Chapter 42 #3
“I fell in love with Caius,” Magda said, her voice barely more than breath.
“Buna warned me—my grandmother. She read it in the smoke, said destruction would follow if I gave my heart to him. Loss had etched the same scar into us the night we were born; to join our lives would tempt whatever hand had carved it.”
Her mouth trembled, just once. “She saw everything. She begged me to listen. But I was young. I was certain love could outrun prophecy.” A bitter smile flickered and died. “I called her superstitious. Met him in secret. Believed myself clever.”
Her gaze dropped to her hands. “And we conceived a child.”
The words landed like a funeral bell.
This wasn't the story of a reckless girl chasing romance.
It was a tragedy written long before either of them had taken their first breath—a cruel, inevitable spiral of love and loss, of fate tightening its grip no matter how fiercely one fought it.
I felt it then, the unbearable weight she'd carried across centuries.
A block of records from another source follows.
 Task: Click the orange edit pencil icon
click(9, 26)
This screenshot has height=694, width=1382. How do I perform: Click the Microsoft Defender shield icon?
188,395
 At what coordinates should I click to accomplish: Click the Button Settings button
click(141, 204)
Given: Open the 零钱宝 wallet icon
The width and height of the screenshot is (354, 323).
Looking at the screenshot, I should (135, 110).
I'd judged her. Branded her with the same cruelty I'd reserved for Bastien. But even monsters, I was learning, were often born of grief so vast it hollowed them out.
People were complicated. Vampires even more so.
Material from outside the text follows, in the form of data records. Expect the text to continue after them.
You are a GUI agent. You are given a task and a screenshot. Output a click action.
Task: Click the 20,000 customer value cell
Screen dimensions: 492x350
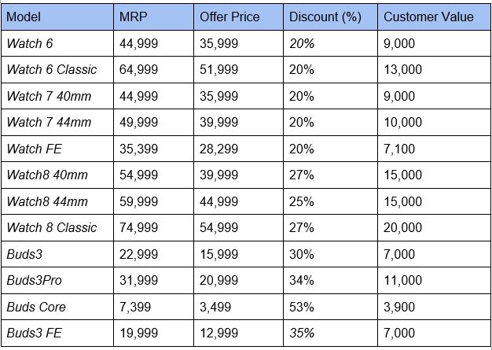coord(402,227)
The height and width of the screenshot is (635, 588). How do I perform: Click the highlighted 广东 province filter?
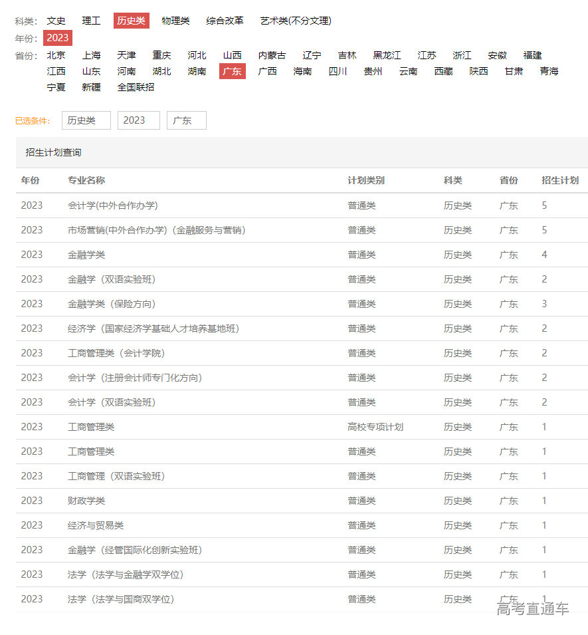pos(232,71)
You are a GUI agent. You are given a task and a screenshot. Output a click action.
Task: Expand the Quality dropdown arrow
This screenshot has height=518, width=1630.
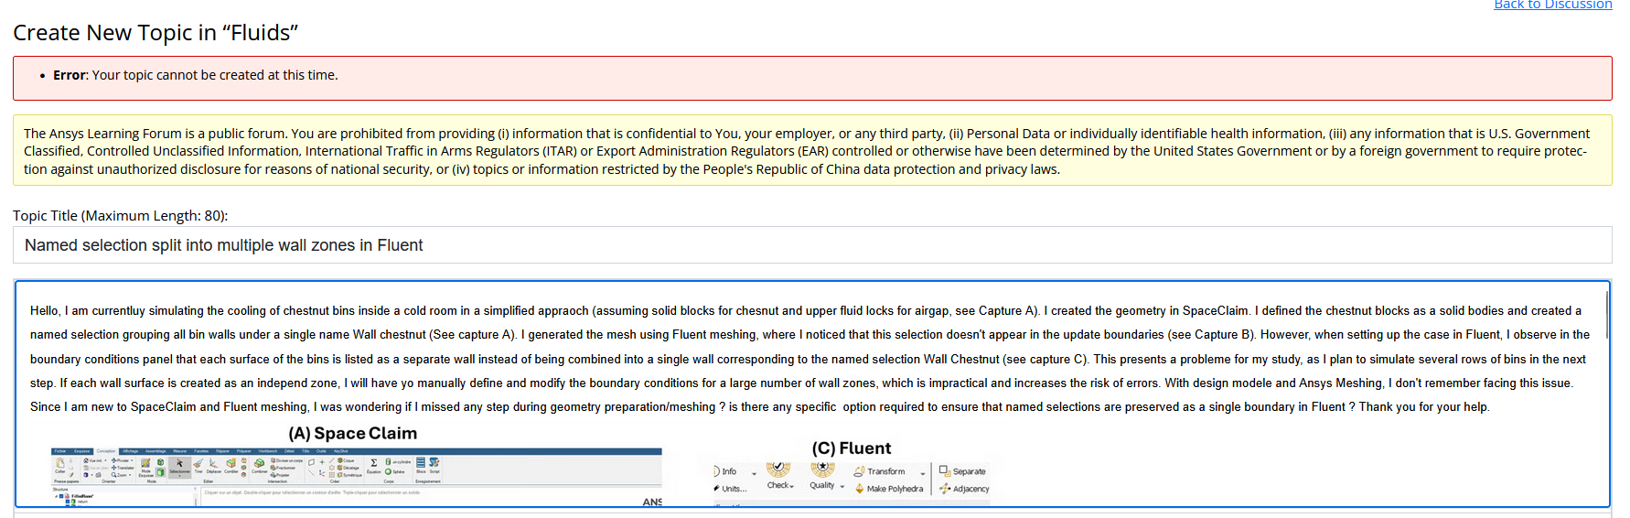coord(842,487)
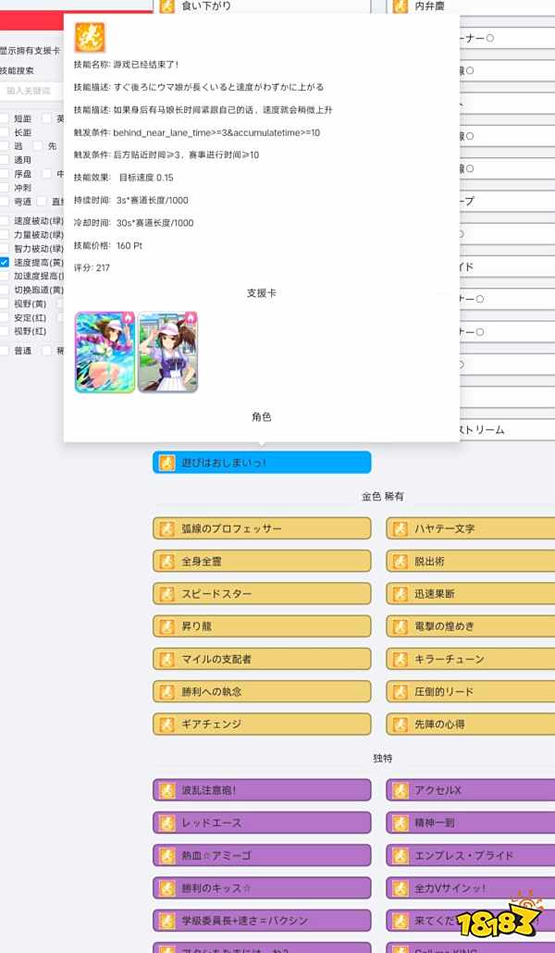Click the icon on highlighted 遊びはおしまいっ! skill
555x953 pixels.
[167, 463]
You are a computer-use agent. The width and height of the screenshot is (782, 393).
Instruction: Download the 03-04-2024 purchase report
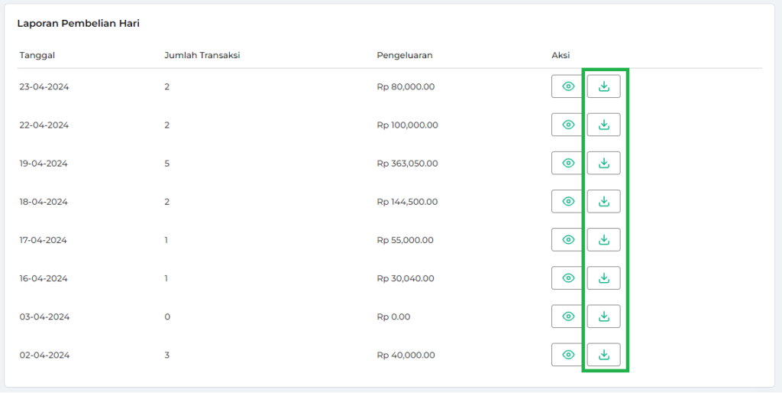coord(603,316)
I reached for her hand, gently, offering what little comfort a stranger could give across lifetimes of sorrow.
“Caius's father was the boyar,” Magda said quietly. “A powerful man. Wealthy. Influential. When he learned of us, he forbade Caius to marry me—sent him away as if distance alone could erase what we'd done.” Her fingers curled in her lap.
“And I was cast out. Turned away in the village square, pregnant and terrified.” She swallowed, the memory still sharp after centuries.
“Dani—who had loved me all along—married me then. I thought I'd gotten away with it. Thought I'd fooled him into believing Anca was his. That marrying so quickly had sealed the lie.” A hollow breath tore out of her. “But I hadn't.” Her throat worked. “He'd known. All along. Every moment of it.”
Silence closed in around us. “He let me keep the lie,” she whispered, “until the guilt ate me alive and I broke.” Her voice cracked.
Just barely. “He did it for me. And…I think, in his own way, for Caius too.” Her eyes shone—grief laid bare, no guard left to raise.
“I wasted the love of a good man.” Her voice broke finally.
“The best man I ever knew. All for a foolish, reckless love I mistook for destiny.”
The room was silent. Too much to process. We sat for a bit before I pressed on, hoping Magda could help me make sense of the rest.
“Your ruby told me the two stones reunited would right a wrong,” I said carefully. “That they would return what was taken.” I hesitated. “Do you know what that means?”
Her gaze drifted past me, unfocused, the regal composure she wore like armor slipping away. In its place was something hollow. Worn thin by time.
“The cave dweller gave me the rubies,” she said at last. “Told me what power they carried. What I was meant to do.” Her voice faltered, just slightly.
“And then he told me to wait.” She let out a breath that sounded more like a laugh than a sigh.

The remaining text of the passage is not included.